Dataset records:
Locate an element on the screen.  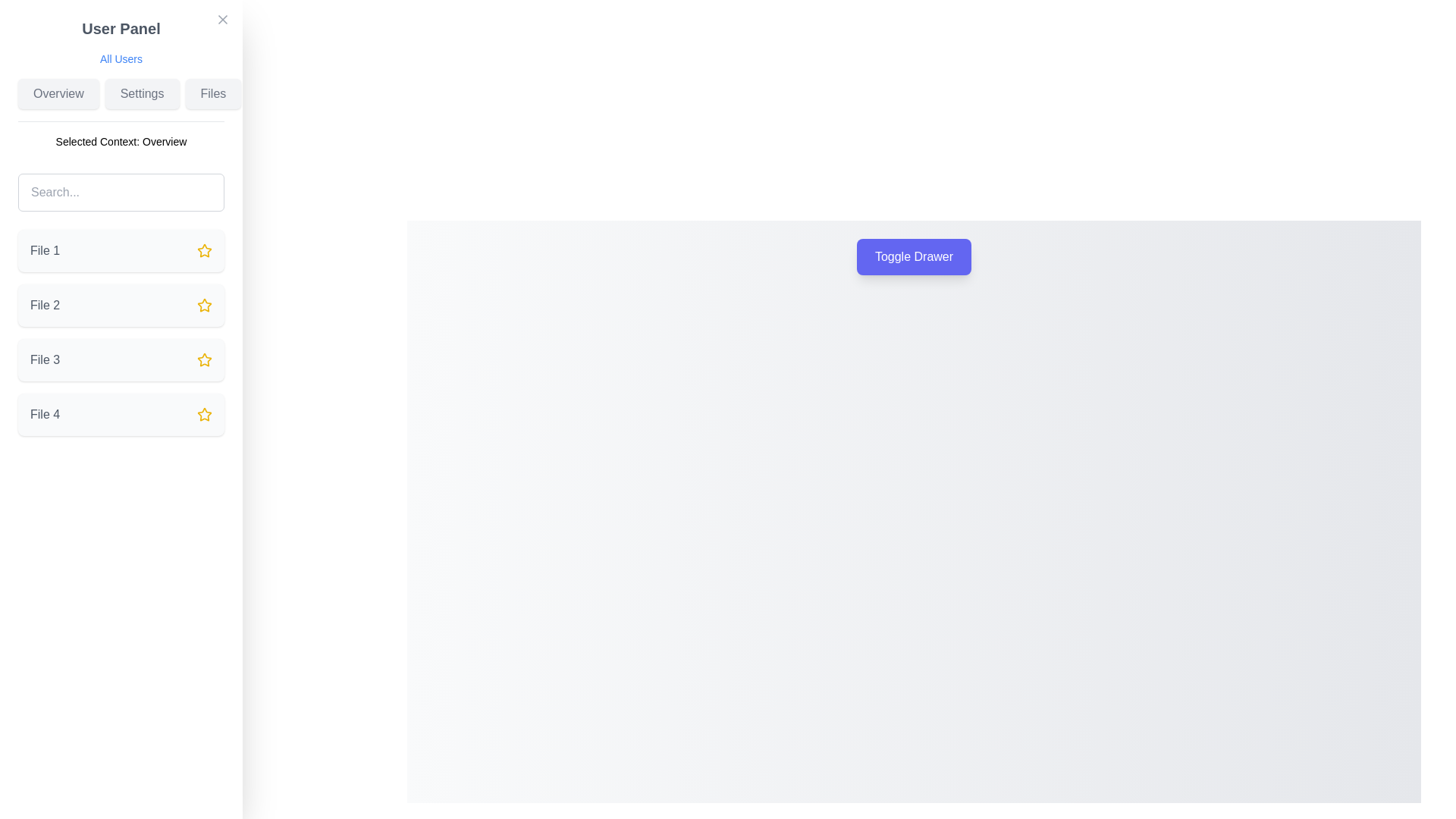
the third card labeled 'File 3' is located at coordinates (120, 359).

--

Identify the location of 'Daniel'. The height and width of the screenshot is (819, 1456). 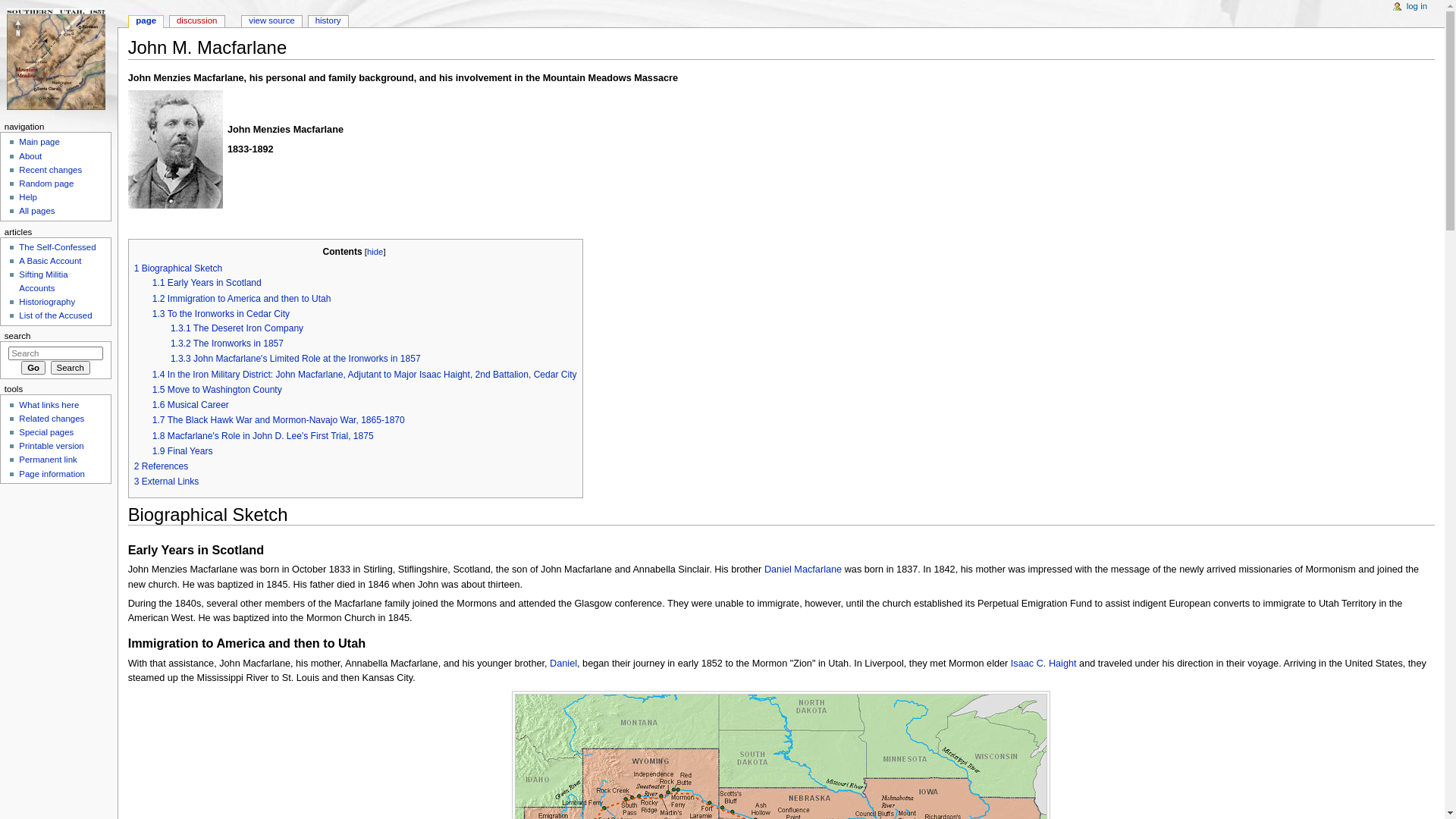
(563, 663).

==

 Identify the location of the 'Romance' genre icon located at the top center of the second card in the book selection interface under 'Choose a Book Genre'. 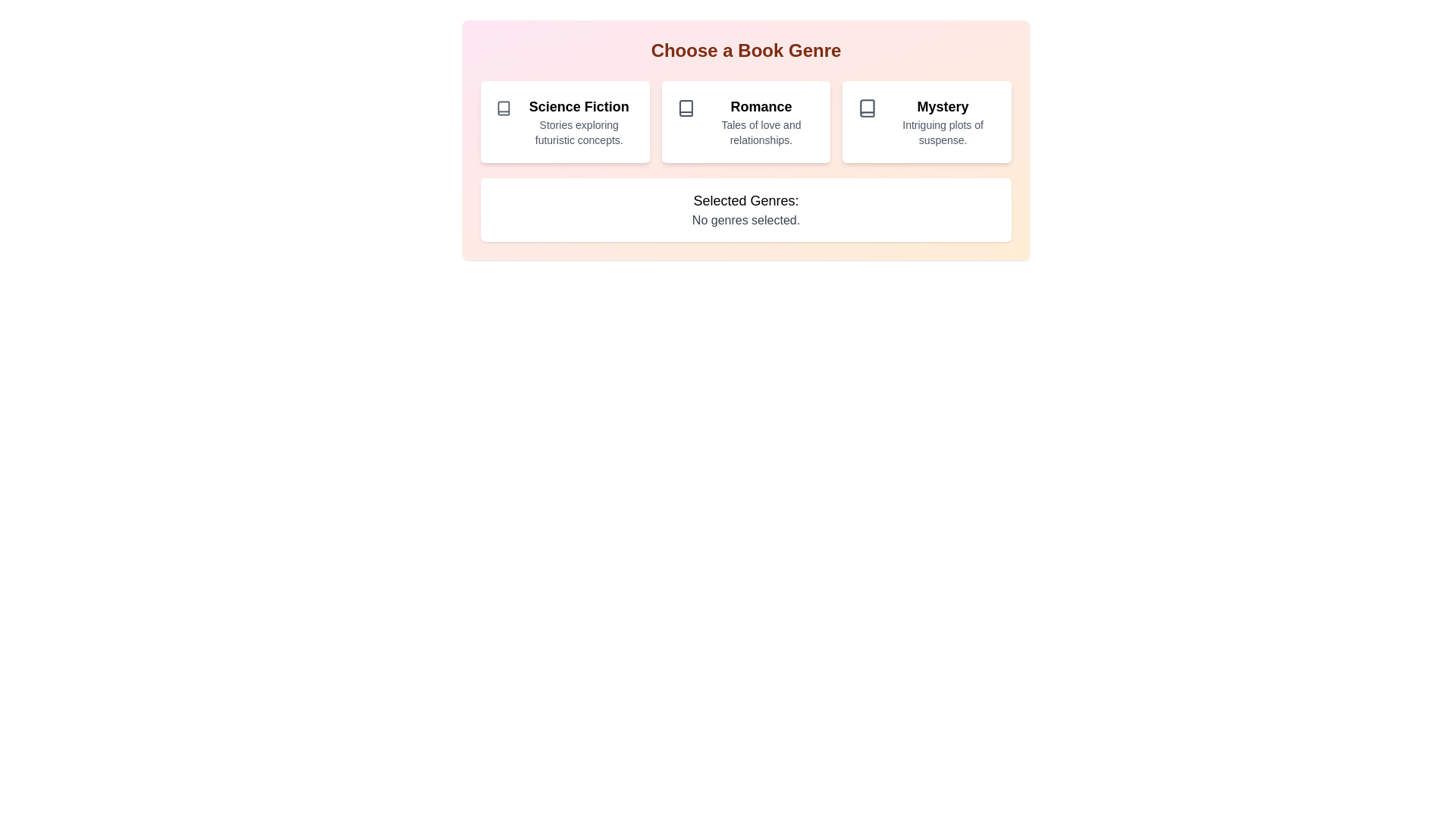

Instruction:
Quote the material word for word, starting at the line that contains "Identify the location of 'Daniel'." and ending at the line that contains "(563, 663).", with both of those lines included. Leave the pictures out of your answer.

Exercise answer:
Identify the location of 'Daniel'. The height and width of the screenshot is (819, 1456). 
(563, 663).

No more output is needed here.